Lethal Trajectories - Michael Conley [162]
Swallowing his horror, Al Mishari saluted respectfully and said, “Of course, General, and I apologize for my indiscretion. I let my emotions get the better of me. You were absolutely right to correct me.” He knew all the right buttons to push to calm the general’s wrath. But as he did, a thought rose from the depths of his heart: You’ll pay for this with your life, you contemptible little worm.
“You are forgiven, Aabid, but don’t ever let this happen again.”
Al Mishari had left the room that day shattered by his failure to prevent the grisly event that would soon end his beautiful young niece’s life. As the law decreed, she would be buried up to her waist before a cackling crowd of bloodthirsty citizens. She would soon thereafter feel the sharp sting of rocks pelting her body. He hoped in his heart that an early sharp blow to the temple would render her unconscious, but few of the condemned were that lucky. He knew, as he left Ali Jabar’s office, that he would be better off not knowing.
His niece’s death two days later opened his eyes to the brutality of the Mustafa regime, and his hatred and disillusionment focused on Ali Jabar. In the months since her death, Al Mishari had led two lives. In public, he was General Ali Jabar’s loyal chief of intelligence and inspector general of the RSAF. Inside, he cherished his vow to punish Ali Jabar and the brutal regime he represented. He would avenge his niece’s death and at least make her life count for something.

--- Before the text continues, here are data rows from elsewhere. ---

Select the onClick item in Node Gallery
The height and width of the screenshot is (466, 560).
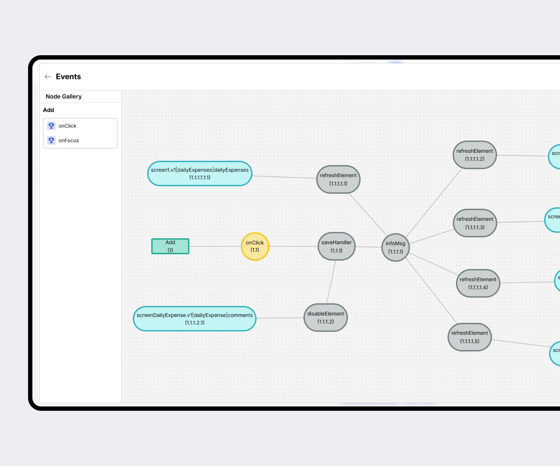pyautogui.click(x=67, y=126)
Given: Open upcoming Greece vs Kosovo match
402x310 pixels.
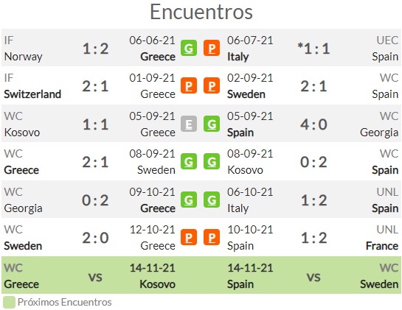Looking at the screenshot, I should coord(90,275).
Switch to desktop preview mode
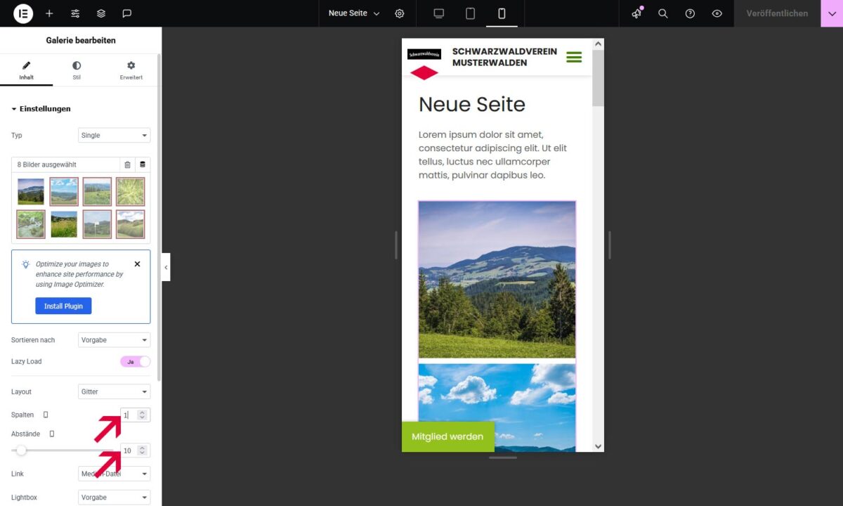This screenshot has height=506, width=843. pyautogui.click(x=439, y=13)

A methodical person, Al Mishari plotted his course carefully. Through his intelligence rank (and Ali Jabar’s thoughtless boasting), he had access to the secrets of the regime. He was one of four people in the kingdom with precise knowledge of the dirty-bomb emplacements, their dismantling protocols, and the code frequencies needed to detonate the bombs out of the central command in Riyadh. Later, using the information supplied by his intelligence network, he had made contact with the underground, and through them he hatched his plan.
Now, as dusk fell, he called the flight line to order his F-15 SA gassed and ready to go in thirty minutes. He loved his plane, with its “Saudi Advanced” SA designation. The F-15 had been delivered by the Americans in 2015, and he had logged over seven hundred hours in it thus far. He used it for all of his inspection tours and, in the process, maintained his rating and prowess as a fighter pilot.
A knock on the door interrupted his fond reverie; his ride to the flight line was there to pick him up.
“Good evening, General,” said the flight line duty officer as he hefted Al Mishari’s personal kit bag and special-delivery “package.” “I understand you are on your way to Dhahran.”
“That’s right, Captain; the end of a long day. Out of Riyadh this morning, inspections in Taif and Jeddah wrapped up, and now here as well. Am I ready to go?”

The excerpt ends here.